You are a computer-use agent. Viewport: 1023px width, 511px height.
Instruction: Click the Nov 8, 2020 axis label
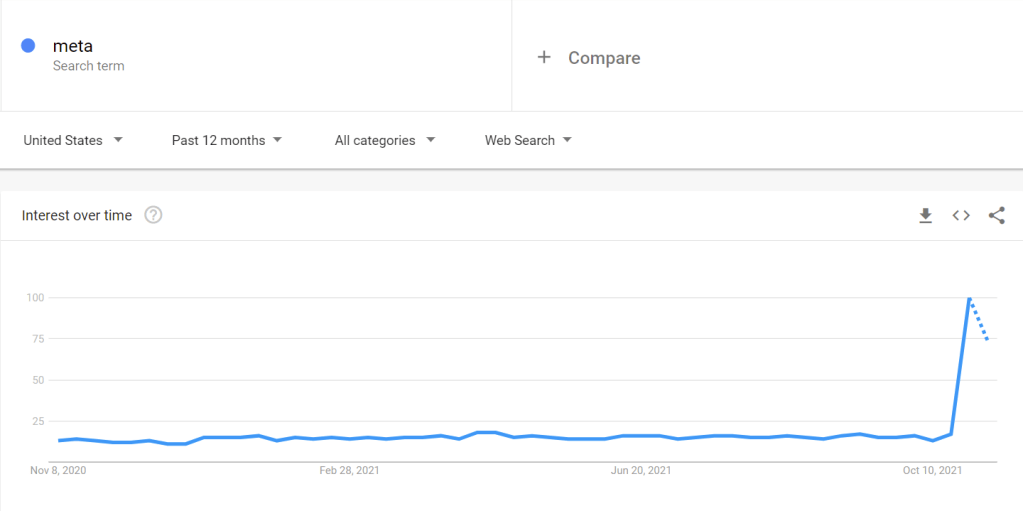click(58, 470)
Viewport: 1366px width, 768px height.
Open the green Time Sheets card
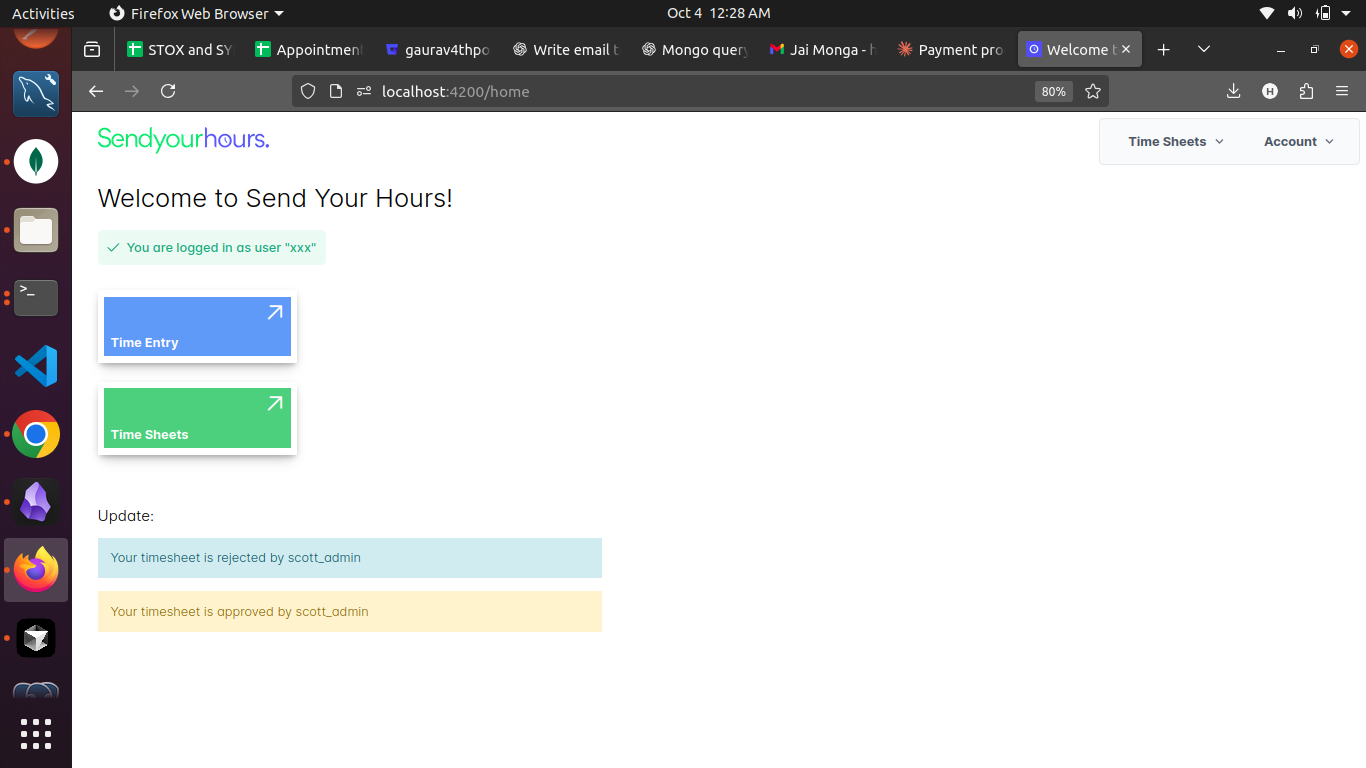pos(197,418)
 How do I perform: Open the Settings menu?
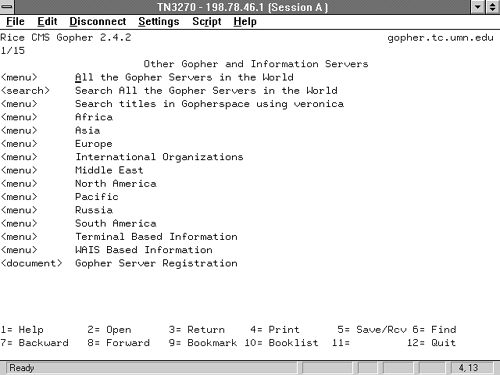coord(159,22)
★ ★ ★ ★
◆ **Instruction**: Rewrite all of the material above, swapping every "Viewport" for "Window" and changing nothing else, and leave the pictures out.

◆ **Result for this exercise**:
You are a computer-use agent. Window: 1023px width, 511px height.
Instruction: Click the Nov 8, 2020 axis label
click(58, 470)
Window: 1366px width, 768px height.
Open the green Time Sheets card
pos(197,418)
 How do I perform: Open the Settings menu?
coord(159,22)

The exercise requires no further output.